+++ Extract provided
[JPL] FCC eases media-ownership rules

Doug Crane dcrane at comcast.net
Wed Nov 21 18:39:53 EST 2007


The story you're quoting is ancient history but 
the FCC is once again in the process of trying to 
railroad through some far-reaching changes.  The 
public can make comments to the FCC until 12/11/2007.

During the last go-round in 2003, the comments 
ran about 99% against the proposed 
changes.  Michael Powell and his fellow 
Republicans voted against the Dems 3-2.  The 
changes were thrown out in court but apparently 
Kevin Martin feels like he needs to push the new 
proposals through before the 2008 election.  The 
FCC has held a few public hearings over the past 
few months, typically announcing them only days 
before they occur.  While the numbers in 
attendance may have been smaller than might have 
been the case if adequate advance notice had been 
given, the FCC has gotten an earful.  There are 
some differences between the 2003 and 2007 
proposals, mostly related to ownership limits in the top 20 markets.

I was one of about the first 200 citizens that 
sent my comments to the FCC urging them to not 
relax ownership limits prior to the 2003 
proposals.  The total number of comments 
eventually totalled close to 500,000.  A reporter 
for the Denver Post sifted through some of them, 
found mine, contacted me, quoted me in a story 
she wrote which in turn was noticed by ABC 
News.  ABC's This Week sent a production crew to 
my house around Memorial Day weekend 2003.  I 
talked about why I thought the changes being 
sought by the FCC were shortsighted, etc. which 
were included in a background piece that aired 
immediately before George Stephanopoulus (sp?) 
interviewed then-current FCC head Michael 
Powell.  He discounted or disagreed with 
virtually everything that was contained in the 
background piece which didn't surprise me in the least.

What's been most distressing in the current round 
of proposals being floated is that it is being 
conducting even more stealthily than back in 
2002-2003.  I'd imagine that a lot of people who 
were incensed by the FCC's proposed changes back 
then have either resigned themselves to the fact 
that big media is going to do whatever it takes 
to become bigger or that the FCC wouldn't be so 
brazen as to try this stunt so soon after the last attempt.

Doug Crane
dcrane at comcast.net
KUVO Denver  89.3 FM

And then I had this dream that my whole family 
were just cartoon characters and our success had 
led to some crazy propaganda network called Fox News.
--Bart Simpson

Here's a far more recent story from the NYTimes:

October 18, 2007
Plan Would Ease Limits on Media Owners
By STEPHEN LABATON
WASHINGTON, Oct. 17 — The head of the Federal 
Communications Commission has circulated an 
ambitious plan to relax the decades-old media 
ownership rules, including repealing a rule that 
forbids a company to own both a newspaper and a 
television or radio station in the same city.

Kevin J. Martin, chairman of the commission, 
wants to repeal the rule in the next two months — 
a plan that, if successful, would be a big 
victory for some executives of media conglomerates.

Among them are Samuel Zell, the Chicago investor 
who is seeking to complete a buyout of the 
Tribune Company, and Rupert Murdoch, who has 
lobbied against the rule for years so that he can 
continue controlling both The New York Post and a 
Fox television station in New York.

The proposal appears to have the support of a 
majority of the five commission members, agency 
officials said, although it is not clear that Mr. 
Martin would proceed with a sweeping deregulatory 
approach on a vote of 3 to 2 — something his 
predecessor tried without success. In interviews 
on Wednesday, the agency’s two Democratic members 
raised questions about Mr. Martin’s approach.
++++++
▶ _Task to carry out_
In the post about the FCC media-ownership rules, until what date could the public send comments to the FCC?
+++ Listed entries
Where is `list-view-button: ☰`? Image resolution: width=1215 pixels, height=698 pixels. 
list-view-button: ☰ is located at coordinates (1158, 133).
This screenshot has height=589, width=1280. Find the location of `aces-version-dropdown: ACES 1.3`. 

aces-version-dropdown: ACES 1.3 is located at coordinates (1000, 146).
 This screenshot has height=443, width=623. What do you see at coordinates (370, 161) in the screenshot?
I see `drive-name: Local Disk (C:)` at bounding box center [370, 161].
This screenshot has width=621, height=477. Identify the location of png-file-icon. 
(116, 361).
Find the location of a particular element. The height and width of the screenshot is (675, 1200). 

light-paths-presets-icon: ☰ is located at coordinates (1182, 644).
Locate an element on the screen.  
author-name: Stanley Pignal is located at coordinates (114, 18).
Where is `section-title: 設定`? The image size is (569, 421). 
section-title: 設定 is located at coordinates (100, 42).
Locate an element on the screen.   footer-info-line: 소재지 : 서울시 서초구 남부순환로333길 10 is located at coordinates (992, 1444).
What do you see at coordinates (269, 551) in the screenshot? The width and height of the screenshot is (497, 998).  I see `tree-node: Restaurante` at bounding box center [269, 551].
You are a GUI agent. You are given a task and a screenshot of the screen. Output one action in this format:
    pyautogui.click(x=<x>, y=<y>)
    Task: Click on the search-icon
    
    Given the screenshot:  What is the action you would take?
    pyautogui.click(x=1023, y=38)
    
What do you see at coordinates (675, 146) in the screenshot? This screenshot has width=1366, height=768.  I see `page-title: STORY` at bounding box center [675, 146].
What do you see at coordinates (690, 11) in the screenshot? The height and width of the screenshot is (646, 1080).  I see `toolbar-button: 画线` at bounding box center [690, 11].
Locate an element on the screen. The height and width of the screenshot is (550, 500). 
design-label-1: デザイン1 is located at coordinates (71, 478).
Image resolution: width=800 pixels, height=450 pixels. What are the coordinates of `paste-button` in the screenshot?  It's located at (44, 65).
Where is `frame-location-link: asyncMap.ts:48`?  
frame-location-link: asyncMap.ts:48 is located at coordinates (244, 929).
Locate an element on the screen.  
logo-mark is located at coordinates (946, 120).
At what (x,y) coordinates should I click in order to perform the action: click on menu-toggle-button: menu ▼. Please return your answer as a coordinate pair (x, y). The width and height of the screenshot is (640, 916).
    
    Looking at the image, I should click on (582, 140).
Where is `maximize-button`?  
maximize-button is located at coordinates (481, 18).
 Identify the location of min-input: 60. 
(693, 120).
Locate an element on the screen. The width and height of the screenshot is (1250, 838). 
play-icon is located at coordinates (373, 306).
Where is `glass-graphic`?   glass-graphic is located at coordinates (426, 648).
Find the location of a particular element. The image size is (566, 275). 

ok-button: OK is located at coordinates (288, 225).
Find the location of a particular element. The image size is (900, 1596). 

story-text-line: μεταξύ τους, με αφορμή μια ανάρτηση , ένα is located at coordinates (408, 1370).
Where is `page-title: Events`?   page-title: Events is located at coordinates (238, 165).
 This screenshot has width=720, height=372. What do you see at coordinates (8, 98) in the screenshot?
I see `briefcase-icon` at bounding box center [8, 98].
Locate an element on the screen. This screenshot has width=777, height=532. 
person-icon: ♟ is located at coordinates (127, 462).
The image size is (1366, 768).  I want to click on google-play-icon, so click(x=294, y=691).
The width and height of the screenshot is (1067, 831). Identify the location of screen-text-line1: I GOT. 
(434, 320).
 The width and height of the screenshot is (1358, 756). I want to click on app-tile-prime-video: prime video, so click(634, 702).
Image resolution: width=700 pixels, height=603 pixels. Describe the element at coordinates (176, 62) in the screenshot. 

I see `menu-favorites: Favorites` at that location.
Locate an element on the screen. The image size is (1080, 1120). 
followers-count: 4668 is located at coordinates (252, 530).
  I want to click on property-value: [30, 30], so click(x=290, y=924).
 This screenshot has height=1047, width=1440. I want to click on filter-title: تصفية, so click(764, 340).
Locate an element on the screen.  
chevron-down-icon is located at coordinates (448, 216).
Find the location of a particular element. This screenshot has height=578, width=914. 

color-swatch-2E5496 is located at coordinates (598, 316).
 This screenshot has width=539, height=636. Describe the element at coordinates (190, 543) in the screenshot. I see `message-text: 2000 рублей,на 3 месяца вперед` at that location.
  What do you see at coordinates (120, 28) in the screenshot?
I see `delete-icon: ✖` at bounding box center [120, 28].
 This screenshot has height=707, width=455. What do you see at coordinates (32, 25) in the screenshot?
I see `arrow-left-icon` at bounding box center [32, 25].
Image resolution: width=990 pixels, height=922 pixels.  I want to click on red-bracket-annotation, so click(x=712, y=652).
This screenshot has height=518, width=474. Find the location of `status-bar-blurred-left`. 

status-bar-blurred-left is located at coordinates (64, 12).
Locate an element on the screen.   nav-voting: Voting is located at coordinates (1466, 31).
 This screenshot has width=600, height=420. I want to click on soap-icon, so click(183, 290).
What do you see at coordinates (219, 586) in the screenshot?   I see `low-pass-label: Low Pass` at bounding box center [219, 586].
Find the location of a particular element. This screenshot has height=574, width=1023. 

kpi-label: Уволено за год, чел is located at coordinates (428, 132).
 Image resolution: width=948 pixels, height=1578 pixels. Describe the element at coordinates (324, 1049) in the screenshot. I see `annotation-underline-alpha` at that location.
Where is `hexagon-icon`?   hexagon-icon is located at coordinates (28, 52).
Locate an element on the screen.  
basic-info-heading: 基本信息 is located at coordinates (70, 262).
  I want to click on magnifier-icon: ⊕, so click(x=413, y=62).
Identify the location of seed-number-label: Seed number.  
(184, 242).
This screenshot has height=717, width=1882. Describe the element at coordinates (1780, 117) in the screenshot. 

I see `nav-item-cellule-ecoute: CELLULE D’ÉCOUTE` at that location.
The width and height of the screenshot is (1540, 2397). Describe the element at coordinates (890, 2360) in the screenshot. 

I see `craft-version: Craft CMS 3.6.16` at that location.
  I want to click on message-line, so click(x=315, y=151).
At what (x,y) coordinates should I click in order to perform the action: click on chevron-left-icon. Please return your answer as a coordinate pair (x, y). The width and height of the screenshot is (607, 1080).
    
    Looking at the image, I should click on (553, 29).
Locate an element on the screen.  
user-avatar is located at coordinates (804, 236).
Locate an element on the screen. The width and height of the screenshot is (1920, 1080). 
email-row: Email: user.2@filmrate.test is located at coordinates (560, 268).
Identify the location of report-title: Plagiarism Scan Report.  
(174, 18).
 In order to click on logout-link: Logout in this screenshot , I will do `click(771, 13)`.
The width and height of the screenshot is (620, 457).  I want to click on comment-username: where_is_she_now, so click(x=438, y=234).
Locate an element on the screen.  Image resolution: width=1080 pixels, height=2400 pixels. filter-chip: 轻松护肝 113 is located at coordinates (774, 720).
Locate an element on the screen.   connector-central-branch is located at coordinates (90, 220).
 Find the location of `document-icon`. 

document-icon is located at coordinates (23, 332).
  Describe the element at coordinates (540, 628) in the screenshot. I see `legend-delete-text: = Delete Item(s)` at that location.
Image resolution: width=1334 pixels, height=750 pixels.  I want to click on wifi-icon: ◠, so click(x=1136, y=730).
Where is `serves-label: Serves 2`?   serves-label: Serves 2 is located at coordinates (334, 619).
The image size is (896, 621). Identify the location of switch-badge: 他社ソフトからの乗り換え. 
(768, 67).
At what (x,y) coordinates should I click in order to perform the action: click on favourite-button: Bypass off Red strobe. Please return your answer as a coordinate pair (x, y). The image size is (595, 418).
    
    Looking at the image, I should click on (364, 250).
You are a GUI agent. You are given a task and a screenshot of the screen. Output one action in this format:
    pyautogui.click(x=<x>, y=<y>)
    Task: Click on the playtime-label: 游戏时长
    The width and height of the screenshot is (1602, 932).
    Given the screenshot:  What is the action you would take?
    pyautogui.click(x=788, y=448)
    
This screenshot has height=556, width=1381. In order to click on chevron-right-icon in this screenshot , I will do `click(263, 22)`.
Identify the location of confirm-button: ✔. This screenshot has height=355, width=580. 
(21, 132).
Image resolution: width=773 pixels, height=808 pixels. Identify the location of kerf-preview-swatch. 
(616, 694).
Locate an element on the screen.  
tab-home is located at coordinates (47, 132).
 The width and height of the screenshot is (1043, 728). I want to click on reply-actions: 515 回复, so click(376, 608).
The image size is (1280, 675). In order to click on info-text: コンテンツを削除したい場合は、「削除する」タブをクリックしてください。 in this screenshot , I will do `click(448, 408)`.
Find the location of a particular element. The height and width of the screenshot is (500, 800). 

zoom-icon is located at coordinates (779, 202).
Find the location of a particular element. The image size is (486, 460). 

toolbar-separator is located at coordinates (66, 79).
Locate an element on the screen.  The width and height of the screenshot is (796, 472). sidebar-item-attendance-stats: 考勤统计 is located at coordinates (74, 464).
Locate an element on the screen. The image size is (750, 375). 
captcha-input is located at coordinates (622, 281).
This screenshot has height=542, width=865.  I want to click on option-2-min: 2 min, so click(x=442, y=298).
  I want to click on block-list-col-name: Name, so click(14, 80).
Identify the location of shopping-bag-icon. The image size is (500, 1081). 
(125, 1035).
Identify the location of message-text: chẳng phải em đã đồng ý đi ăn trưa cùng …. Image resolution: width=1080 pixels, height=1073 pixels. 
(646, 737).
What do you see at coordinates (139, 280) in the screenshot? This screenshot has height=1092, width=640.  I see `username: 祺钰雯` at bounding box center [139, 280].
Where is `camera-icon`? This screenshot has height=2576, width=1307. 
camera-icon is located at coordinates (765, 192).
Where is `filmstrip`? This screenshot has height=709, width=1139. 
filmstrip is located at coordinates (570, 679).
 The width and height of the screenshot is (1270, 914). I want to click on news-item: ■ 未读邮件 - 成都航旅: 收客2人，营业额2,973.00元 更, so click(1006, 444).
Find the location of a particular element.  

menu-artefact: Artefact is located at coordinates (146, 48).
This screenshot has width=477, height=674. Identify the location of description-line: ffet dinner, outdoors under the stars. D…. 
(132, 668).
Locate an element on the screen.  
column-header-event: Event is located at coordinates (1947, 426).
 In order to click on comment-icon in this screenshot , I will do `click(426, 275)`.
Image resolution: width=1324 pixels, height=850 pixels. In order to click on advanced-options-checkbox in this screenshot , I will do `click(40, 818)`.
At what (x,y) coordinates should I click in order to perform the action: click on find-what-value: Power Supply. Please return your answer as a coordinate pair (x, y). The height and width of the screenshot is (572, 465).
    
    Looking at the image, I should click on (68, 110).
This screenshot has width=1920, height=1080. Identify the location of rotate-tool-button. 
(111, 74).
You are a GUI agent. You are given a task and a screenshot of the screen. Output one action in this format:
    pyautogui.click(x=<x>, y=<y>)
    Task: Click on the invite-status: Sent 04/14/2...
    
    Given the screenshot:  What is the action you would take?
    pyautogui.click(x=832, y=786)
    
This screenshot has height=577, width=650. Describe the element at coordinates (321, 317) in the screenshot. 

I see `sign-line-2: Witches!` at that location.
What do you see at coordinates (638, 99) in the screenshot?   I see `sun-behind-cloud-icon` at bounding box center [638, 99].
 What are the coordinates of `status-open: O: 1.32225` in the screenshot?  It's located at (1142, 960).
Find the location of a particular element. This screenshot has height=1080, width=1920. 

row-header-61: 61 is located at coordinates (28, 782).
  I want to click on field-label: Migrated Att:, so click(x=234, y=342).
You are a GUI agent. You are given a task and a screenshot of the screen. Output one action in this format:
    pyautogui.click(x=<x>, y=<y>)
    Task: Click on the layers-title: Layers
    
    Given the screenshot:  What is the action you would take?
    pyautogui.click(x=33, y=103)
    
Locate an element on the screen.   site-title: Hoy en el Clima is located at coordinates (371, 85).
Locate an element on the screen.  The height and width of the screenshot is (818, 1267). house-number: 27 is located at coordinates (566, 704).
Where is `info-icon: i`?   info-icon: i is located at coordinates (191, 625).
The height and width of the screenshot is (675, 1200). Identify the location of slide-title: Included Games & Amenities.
++++++
▶ _Result for this task_
12/11/2007